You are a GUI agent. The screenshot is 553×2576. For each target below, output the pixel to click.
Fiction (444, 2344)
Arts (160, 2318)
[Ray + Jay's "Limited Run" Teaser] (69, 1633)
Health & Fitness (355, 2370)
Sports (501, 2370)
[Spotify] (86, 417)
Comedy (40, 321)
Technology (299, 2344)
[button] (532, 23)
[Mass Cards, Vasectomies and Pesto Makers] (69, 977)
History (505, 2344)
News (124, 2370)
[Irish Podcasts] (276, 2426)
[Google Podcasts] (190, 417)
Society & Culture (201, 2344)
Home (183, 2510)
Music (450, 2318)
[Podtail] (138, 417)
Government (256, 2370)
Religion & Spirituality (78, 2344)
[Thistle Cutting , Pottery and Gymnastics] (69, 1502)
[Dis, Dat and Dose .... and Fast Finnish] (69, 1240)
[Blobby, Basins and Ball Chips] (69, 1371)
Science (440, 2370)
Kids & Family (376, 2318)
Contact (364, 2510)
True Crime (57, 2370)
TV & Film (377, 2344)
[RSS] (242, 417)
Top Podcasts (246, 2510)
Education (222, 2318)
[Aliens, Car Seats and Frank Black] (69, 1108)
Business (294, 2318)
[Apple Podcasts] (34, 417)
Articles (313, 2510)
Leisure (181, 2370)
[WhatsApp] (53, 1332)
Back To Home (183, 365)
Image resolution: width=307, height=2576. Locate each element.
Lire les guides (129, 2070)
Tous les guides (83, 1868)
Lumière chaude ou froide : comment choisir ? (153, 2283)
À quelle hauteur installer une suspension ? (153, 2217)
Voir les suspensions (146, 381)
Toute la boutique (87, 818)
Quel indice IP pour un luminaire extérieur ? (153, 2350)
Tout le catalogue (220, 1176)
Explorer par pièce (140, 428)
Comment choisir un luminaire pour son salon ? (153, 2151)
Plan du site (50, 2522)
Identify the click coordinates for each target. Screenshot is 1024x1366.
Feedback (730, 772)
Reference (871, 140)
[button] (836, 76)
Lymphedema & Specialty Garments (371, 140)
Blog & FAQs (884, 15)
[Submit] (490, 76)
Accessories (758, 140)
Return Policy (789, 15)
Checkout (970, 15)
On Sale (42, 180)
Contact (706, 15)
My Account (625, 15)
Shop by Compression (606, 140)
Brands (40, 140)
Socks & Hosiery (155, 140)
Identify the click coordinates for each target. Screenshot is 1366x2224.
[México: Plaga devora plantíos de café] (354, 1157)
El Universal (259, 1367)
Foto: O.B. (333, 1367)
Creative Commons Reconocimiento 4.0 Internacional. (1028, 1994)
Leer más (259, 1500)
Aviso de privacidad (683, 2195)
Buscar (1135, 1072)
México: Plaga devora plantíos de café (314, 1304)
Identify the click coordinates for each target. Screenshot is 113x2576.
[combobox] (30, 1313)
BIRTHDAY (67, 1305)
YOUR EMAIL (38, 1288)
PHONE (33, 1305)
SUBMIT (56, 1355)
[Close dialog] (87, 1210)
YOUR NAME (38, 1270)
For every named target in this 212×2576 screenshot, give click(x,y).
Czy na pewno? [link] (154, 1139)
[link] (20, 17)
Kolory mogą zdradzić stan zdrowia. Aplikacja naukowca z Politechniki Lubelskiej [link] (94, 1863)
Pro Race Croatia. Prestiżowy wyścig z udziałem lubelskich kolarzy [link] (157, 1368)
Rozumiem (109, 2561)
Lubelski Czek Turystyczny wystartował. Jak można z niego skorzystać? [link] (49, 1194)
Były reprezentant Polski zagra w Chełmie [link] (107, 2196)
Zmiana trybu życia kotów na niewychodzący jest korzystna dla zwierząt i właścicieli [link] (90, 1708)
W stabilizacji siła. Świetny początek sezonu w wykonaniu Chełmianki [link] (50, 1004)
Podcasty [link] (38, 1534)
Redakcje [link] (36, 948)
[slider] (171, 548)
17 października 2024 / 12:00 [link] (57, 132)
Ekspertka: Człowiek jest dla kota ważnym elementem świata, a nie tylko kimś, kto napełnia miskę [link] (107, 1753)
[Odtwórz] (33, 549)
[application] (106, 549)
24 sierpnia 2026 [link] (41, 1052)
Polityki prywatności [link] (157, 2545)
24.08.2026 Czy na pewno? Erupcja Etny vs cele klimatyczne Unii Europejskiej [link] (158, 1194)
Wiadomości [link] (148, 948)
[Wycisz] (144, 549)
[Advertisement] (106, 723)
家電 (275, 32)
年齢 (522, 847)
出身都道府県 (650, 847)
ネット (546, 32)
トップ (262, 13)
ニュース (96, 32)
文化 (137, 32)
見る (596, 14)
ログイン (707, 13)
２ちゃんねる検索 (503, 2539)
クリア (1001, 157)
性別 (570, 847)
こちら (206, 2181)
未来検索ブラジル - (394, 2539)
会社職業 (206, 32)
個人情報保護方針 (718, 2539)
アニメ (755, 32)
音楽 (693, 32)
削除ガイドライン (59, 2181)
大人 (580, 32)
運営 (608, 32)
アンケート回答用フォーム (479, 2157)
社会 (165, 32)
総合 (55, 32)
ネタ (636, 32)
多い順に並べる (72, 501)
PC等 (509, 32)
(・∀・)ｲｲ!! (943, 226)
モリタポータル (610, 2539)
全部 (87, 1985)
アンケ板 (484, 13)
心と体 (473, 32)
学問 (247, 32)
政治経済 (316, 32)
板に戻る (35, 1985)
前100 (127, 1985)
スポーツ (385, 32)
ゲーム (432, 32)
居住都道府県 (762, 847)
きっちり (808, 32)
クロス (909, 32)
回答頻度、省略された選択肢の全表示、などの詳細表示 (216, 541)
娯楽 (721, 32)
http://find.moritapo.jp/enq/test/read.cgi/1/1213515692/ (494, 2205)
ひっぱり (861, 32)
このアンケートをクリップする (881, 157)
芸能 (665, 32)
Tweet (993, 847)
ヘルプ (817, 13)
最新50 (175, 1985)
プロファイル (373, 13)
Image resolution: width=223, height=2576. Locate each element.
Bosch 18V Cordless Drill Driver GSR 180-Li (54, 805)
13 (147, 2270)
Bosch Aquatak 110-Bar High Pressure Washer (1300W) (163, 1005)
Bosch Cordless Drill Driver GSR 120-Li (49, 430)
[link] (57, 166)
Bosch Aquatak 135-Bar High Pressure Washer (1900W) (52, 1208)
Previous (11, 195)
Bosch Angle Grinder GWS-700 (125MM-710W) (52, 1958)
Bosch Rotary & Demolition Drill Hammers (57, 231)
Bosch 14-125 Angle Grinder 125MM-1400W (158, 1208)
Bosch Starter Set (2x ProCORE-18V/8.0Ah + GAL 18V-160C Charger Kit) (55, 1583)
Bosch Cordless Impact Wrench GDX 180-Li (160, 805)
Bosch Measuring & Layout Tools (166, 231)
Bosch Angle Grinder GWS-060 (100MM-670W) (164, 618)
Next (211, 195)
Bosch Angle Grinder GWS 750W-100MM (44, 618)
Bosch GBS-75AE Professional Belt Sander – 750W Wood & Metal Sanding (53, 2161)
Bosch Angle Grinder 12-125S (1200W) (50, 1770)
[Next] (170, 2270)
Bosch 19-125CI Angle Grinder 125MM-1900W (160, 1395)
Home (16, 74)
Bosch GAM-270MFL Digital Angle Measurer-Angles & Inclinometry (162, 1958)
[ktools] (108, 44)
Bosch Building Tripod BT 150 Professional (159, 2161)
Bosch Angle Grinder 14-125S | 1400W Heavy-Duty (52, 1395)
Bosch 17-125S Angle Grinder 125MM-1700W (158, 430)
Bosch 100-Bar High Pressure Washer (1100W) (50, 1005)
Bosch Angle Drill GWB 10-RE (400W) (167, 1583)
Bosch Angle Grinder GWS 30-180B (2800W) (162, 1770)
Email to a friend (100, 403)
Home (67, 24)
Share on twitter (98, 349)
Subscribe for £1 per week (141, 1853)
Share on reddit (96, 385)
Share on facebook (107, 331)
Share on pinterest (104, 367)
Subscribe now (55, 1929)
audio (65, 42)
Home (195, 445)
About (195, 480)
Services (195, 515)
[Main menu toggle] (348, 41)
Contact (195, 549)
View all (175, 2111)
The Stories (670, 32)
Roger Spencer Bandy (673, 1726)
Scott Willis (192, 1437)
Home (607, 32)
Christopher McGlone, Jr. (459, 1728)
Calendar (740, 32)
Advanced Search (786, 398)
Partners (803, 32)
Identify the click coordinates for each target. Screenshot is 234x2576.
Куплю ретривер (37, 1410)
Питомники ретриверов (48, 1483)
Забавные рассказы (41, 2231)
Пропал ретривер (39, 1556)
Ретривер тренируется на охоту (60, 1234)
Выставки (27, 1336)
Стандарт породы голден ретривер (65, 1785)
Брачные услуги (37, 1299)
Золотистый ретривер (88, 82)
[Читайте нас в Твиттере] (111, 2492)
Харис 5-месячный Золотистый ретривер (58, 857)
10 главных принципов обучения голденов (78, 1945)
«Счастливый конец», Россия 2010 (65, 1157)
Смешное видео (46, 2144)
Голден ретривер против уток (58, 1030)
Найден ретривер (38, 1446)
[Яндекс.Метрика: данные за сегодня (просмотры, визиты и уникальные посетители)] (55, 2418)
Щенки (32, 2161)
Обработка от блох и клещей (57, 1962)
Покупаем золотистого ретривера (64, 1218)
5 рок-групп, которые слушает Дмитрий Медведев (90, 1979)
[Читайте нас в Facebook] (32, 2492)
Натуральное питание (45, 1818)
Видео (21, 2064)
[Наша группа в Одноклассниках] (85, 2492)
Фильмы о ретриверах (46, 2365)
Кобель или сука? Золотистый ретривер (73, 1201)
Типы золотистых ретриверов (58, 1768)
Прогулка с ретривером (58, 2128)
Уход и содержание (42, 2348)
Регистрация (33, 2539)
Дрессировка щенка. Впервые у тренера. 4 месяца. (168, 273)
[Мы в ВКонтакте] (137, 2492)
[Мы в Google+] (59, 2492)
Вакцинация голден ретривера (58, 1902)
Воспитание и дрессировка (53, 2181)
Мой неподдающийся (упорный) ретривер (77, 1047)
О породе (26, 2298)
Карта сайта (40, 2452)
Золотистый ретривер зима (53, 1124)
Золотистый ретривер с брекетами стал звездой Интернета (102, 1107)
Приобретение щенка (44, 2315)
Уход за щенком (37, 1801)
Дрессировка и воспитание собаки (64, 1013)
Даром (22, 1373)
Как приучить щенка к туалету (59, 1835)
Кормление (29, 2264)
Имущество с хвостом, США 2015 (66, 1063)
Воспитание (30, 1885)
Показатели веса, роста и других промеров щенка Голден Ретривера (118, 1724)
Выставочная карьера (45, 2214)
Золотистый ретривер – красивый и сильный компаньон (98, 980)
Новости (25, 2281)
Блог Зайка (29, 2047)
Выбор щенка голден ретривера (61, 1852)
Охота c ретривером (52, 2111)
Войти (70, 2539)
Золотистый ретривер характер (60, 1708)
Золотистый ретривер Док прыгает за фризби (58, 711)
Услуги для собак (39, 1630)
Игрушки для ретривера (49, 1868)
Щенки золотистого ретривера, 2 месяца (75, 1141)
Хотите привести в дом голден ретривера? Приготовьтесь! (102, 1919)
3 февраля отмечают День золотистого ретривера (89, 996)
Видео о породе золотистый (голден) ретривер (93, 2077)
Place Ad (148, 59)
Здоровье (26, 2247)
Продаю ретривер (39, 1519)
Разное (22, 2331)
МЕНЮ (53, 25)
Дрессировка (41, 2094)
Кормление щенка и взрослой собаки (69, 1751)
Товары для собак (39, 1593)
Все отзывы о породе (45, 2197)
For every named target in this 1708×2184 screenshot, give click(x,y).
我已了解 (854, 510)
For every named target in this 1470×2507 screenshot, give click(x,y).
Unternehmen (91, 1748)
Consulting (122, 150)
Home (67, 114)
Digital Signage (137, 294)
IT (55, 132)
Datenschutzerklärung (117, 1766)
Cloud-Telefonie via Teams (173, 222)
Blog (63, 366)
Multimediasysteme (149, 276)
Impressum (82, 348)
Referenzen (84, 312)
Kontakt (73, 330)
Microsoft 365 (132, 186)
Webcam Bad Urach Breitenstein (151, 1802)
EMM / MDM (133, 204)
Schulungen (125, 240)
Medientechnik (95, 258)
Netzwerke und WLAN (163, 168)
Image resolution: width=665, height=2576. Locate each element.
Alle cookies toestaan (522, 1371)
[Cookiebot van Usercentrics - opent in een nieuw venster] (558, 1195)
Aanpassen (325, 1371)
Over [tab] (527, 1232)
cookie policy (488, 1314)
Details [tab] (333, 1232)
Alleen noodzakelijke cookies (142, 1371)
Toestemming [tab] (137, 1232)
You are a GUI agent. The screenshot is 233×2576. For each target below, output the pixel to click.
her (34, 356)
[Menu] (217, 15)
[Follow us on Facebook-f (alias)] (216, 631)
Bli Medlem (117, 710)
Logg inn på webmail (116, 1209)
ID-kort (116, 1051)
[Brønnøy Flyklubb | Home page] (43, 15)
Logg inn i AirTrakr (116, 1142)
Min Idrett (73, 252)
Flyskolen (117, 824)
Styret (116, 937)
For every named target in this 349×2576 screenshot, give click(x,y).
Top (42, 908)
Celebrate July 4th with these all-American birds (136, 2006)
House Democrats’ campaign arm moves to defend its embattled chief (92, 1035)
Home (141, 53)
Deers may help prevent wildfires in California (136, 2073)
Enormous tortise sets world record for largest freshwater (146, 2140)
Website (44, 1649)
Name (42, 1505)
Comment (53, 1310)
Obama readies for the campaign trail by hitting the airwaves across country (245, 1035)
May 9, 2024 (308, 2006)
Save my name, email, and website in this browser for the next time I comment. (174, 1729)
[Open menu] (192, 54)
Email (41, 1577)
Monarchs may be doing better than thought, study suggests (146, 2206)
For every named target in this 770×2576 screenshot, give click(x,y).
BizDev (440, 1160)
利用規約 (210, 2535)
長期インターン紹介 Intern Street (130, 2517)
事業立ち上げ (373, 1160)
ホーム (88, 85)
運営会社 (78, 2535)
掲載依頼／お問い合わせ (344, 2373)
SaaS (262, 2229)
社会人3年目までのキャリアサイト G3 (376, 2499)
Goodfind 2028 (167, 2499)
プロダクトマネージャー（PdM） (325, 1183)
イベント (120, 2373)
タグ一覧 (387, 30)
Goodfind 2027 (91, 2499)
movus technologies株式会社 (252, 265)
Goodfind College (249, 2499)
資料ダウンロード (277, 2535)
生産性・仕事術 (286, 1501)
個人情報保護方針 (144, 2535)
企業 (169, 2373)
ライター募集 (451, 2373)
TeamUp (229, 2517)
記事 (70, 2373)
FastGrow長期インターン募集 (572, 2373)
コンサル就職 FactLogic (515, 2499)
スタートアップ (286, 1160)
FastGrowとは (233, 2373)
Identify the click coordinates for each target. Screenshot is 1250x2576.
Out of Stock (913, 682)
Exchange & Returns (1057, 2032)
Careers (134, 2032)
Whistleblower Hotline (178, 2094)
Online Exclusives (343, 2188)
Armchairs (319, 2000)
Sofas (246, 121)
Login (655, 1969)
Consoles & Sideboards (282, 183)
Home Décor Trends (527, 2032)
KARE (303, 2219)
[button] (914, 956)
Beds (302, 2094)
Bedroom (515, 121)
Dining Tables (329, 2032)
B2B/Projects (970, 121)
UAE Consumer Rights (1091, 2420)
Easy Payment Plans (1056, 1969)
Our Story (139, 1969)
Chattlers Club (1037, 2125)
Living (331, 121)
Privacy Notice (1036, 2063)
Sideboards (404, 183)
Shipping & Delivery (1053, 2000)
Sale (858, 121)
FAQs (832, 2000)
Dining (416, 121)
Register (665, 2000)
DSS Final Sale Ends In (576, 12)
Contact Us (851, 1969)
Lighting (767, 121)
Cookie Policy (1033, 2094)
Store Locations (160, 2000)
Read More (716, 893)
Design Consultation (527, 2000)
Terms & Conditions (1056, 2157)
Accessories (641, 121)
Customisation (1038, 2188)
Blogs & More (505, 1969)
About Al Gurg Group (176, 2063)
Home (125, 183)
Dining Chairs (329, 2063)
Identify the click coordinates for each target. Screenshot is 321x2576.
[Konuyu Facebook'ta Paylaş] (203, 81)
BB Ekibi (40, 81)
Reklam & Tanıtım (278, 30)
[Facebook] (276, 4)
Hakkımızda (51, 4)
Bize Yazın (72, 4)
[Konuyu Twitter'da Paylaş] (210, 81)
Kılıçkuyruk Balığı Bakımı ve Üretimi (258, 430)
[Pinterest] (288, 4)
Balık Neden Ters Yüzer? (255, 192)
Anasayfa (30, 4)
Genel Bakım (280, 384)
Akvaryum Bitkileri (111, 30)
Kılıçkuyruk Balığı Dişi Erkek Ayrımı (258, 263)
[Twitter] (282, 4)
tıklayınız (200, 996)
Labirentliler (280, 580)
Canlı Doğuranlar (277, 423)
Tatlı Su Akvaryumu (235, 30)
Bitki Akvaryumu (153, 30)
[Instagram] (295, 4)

###

• WORK ORDER: Above are records; repeat only the lines starting at the line with "Wiadomości [link] (148, 948)" and ending at the line with "[ktools] (108, 44)", exactly as they appear, both included.

• RESPONSE BOX:
Wiadomości [link] (148, 948)
[Wycisz] (144, 549)
[Advertisement] (106, 723)
家電 (275, 32)
年齢 (522, 847)
出身都道府県 (650, 847)
ネット (546, 32)
トップ (262, 13)
ニュース (96, 32)
文化 (137, 32)
見る (596, 14)
ログイン (707, 13)
２ちゃんねる検索 (503, 2539)
クリア (1001, 157)
性別 (570, 847)
こちら (206, 2181)
未来検索ブラジル - (394, 2539)
会社職業 (206, 32)
個人情報保護方針 (718, 2539)
アニメ (755, 32)
音楽 (693, 32)
削除ガイドライン (59, 2181)
大人 (580, 32)
運営 (608, 32)
アンケート回答用フォーム (479, 2157)
社会 (165, 32)
総合 (55, 32)
ネタ (636, 32)
多い順に並べる (72, 501)
PC等 (509, 32)
(・∀・)ｲｲ!! (943, 226)
モリタポータル (610, 2539)
全部 (87, 1985)
アンケ板 (484, 13)
心と体 (473, 32)
学問 (247, 32)
政治経済 (316, 32)
板に戻る (35, 1985)
前100 (127, 1985)
スポーツ (385, 32)
ゲーム (432, 32)
居住都道府県 (762, 847)
きっちり (808, 32)
クロス (909, 32)
回答頻度、省略された選択肢の全表示、などの詳細表示 (216, 541)
娯楽 (721, 32)
http://find.moritapo.jp/enq/test/read.cgi/1/1213515692/ (494, 2205)
ひっぱり (861, 32)
このアンケートをクリップする (881, 157)
芸能 (665, 32)
Tweet (993, 847)
ヘルプ (817, 13)
最新50 (175, 1985)
プロファイル (373, 13)
Image resolution: width=223, height=2576. Locate each element.
Bosch 18V Cordless Drill Driver GSR 180-Li (54, 805)
13 (147, 2270)
Bosch Aquatak 110-Bar High Pressure Washer (1300W) (163, 1005)
Bosch Cordless Drill Driver GSR 120-Li (49, 430)
[link] (57, 166)
Bosch Aquatak 135-Bar High Pressure Washer (1900W) (52, 1208)
Previous (11, 195)
Bosch Angle Grinder GWS-700 (125MM-710W) (52, 1958)
Bosch Rotary & Demolition Drill Hammers (57, 231)
Bosch 14-125 Angle Grinder 125MM-1400W (158, 1208)
Bosch Starter Set (2x ProCORE-18V/8.0Ah + GAL 18V-160C Charger Kit) (55, 1583)
Bosch Cordless Impact Wrench GDX 180-Li (160, 805)
Bosch Measuring & Layout Tools (166, 231)
Bosch Angle Grinder GWS-060 (100MM-670W) (164, 618)
Next (211, 195)
Bosch Angle Grinder GWS 750W-100MM (44, 618)
Bosch GBS-75AE Professional Belt Sander – 750W Wood & Metal Sanding (53, 2161)
Bosch Angle Grinder 12-125S (1200W) (50, 1770)
[Next] (170, 2270)
Bosch 19-125CI Angle Grinder 125MM-1900W (160, 1395)
Home (16, 74)
Bosch GAM-270MFL Digital Angle Measurer-Angles & Inclinometry (162, 1958)
[ktools] (108, 44)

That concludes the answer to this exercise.